The Administrative Procedure Act ("APA") authorizes judicial review of final agency action when a relevant administrative agency statutory provision does not directly provide for judicial review. 42 U.S.C. § 704. Without a statutory provision or final agency action, however, a court lacks subject matter jurisdiction over an APA claim. Am. Airlines v. Herman, 176 F.3d 283, 287 (5th Cir. 1999). Therefore, when considering the ripeness of a dispute in the administrative agency context, the court must determine whether there is final agency action. The elements to establish the ripeness of a claim under the APA are: "(1) whether the issues are purely legal; (2) whether the issues are based on a final agency action; (3) whether the controversy has a direct and immediate impact on the plaintiff; and (4) whether the litigation will expedite, rather than delay or impede, effective enforcement by the agency." Tex. Office of Pub. Util. Counsel v. F.C.C., 183 F.3d 393, 410 n.11 (5th Cir. 1999).
A final agency action must 1) "mark the 'consummation' of the agency's decisionmaking process, it must not be of a merely tentative or interlocutory nature," and 2) "be one by which rights or obligations have been determined, or from which 'legal consequences will flow.'" Bennett v. Spear, 520 U.S. 154, 178-79, 117 S. Ct. 1154 (1997) (internal quotations and citations omitted).

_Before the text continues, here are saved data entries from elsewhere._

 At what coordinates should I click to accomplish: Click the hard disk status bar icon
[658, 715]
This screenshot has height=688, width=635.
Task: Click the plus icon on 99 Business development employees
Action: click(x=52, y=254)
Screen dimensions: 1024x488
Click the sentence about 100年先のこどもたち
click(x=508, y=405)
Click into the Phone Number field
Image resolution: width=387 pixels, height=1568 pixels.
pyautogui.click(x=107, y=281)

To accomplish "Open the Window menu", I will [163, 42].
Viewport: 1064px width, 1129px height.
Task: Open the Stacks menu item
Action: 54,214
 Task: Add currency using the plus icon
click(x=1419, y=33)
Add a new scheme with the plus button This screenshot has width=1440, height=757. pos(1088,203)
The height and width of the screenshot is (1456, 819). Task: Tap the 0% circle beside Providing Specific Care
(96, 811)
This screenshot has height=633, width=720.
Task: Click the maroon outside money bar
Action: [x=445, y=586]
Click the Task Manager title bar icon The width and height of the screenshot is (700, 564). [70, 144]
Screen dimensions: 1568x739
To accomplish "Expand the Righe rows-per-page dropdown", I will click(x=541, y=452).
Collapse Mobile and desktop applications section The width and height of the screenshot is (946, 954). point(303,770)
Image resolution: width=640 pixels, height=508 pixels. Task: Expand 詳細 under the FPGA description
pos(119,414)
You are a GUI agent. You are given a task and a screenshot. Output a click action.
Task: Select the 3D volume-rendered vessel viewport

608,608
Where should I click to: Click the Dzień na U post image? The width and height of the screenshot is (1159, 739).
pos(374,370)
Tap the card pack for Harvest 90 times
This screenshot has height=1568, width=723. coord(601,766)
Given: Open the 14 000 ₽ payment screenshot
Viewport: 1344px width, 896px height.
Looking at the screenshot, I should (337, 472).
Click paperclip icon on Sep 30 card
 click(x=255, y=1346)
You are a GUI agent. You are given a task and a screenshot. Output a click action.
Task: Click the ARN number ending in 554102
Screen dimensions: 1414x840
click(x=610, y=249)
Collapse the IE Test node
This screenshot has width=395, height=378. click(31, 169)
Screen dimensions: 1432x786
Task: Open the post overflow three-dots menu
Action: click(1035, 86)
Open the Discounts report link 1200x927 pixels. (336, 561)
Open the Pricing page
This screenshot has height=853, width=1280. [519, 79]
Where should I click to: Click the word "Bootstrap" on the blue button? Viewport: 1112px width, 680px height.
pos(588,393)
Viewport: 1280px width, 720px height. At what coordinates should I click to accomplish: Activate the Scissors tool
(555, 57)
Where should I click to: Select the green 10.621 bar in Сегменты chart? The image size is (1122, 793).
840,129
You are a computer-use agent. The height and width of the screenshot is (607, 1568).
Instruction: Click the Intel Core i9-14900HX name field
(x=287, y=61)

There is a narrow exception, however, that allows a court to enforce a non-final agency action when that action is in excess of delegated powers. Leedom v. Kyne, 358 U.S. 184, 190, 79 S. Ct. 180 (1958). "A claim that an agency action is in plain contravention of a statutory mandate . . . may present one of the extraordinary exceptions to the finality requirement." Veldhoen v. U.S. Coast Guard, 35 F. 3d 222, 225 (5th Cir. 1994). Courts only apply this exception in "very narrow situation[s]," when there is a "'plain' violation of an unambiguous and mandatory provision of the statute. Am. Airlines, 176 F. 3d at 293. "Only the egregious error melds the agency's decision into justiciability." Id. "Lesser malignancies thwart the jurisdiction of the courts." Id. When review under this exception is granted, it is "because the agency's challenged action is so contrary to the terms of the relevant statute that it necessitates judicial review independent of the review provisions of the relevant statute." Kirby Corp. v. Pena, 109 F.3d 258, 269 (5th Cir. 1997).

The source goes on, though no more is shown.